PASSAGE CITÉ>
= = = = =
Instrumentalisation de l'accueil des réfugiés.1

Après le président, le rédacteur en chef Antoine Spire titre son article sur l'accueil des réfugiés. Pour en dire quoi ?

Eh bien, rien de très concret sur les réfugiés et sur leur accueil. Simplement, les antiracistes politiques ne feraient rien pour accueillir les réfugiés, et ils saboteraient même cet accueil en jouant le communautarisme (les Noirs défendent les Noirs, etc..) et la concurrence des mémoires.

Et ils ne lutteraient pas contre l’antisémitisme. Je n'ai pas encore trouvé le lien entre les gens qui se noient en essayant d'arriver en Europe, l'accueil riquiqui des réfugiés par la France officielle et l'antisémitisme.

En revanche, j'ai trouvé ce texte signé par des militants connus de l'antiracisme politique sur le site du PIR. On y parle des migrants et de la nécessaire solidarité avec eux.

Et les exemples de solidarité avec les migrants, les réfugiés, ceux qui les soutiennent sont nombreux du côté de l'antiracisme politique.
= = = = =
DOCUMENTS FOURNIS>
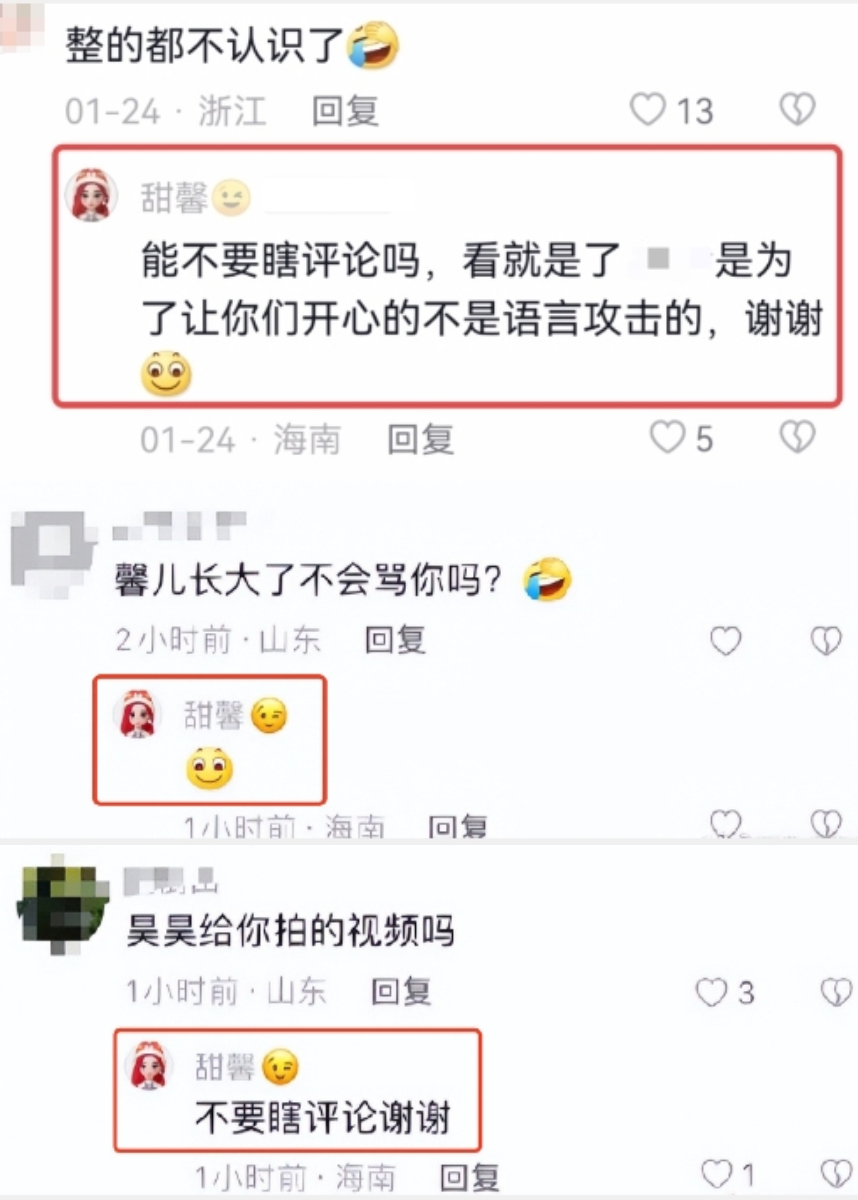Viewport: 858px width, 1200px height.
Task: Open 甜馨's avatar beside 不要瞎评论谢谢
Action: pyautogui.click(x=151, y=1065)
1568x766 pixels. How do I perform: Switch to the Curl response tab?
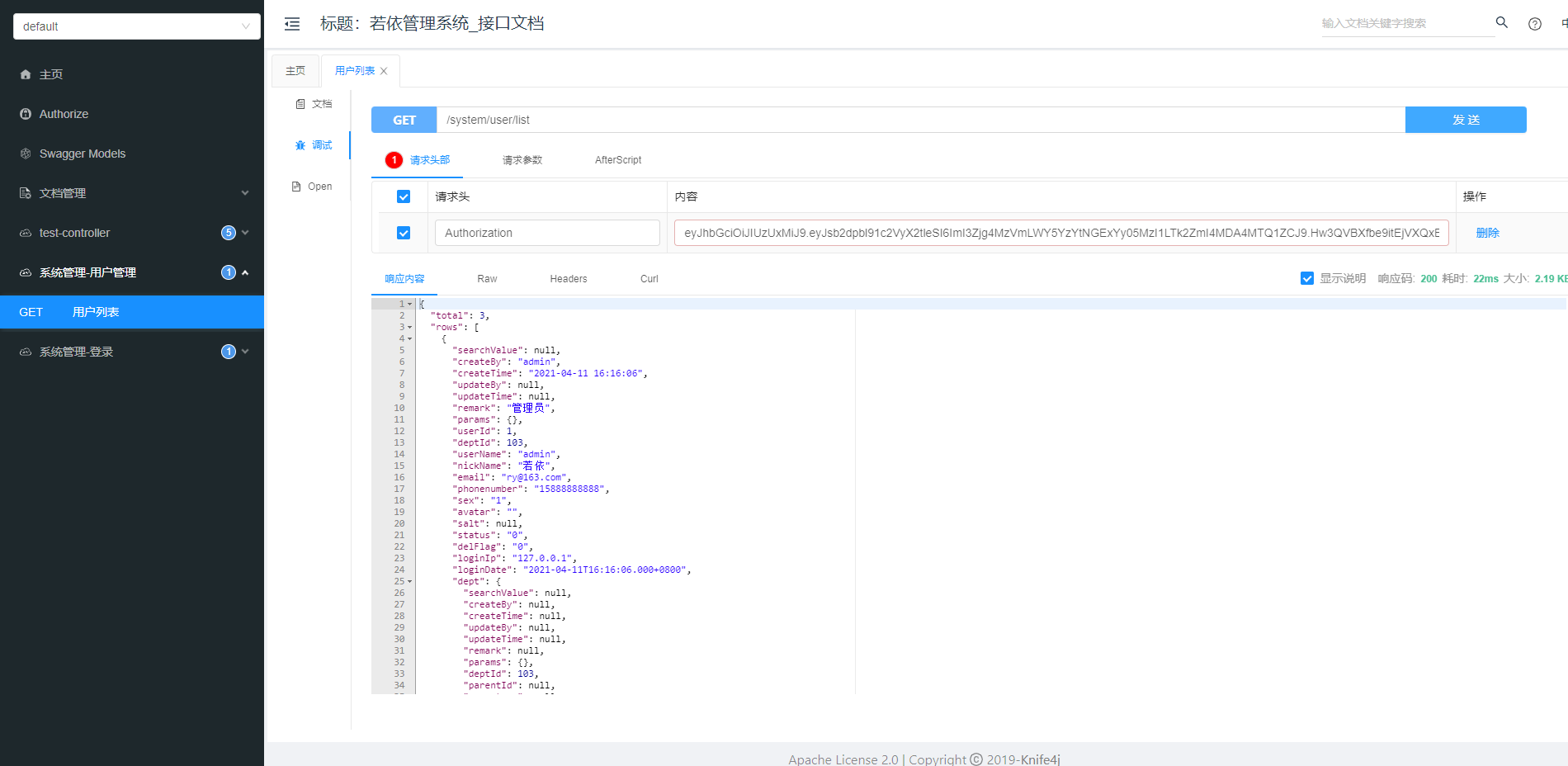(x=649, y=278)
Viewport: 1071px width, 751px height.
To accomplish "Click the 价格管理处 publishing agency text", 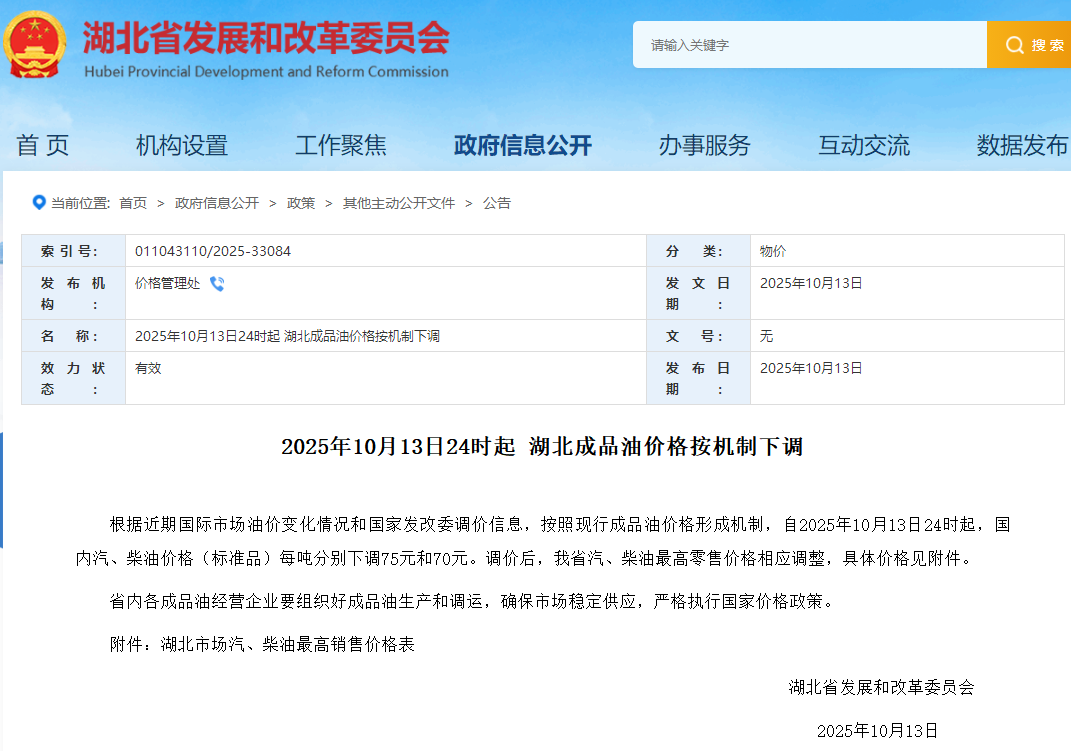I will pos(167,284).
= = = = =
CONSIGNE DE L'EXERCICE>
Répondez, s'il vous plaît, à ces questions sur le passage cité :
1. Quelle fonction occupe Antoine Spire ?
2. Sur quel site se trouve le texte signé par des militants connus de l'antiracisme politique ?
3. Par quels deux moyens les antiracistes politiques saboteraient-ils l'accueil des réfugiés, d'après ce qui leur est reproché ?

RÉPONSE ATTENDUE>
1. Il est rédacteur en chef.
2. Sur le site du PIR.
3. En jouant le communautarisme et la concurrence des mémoires.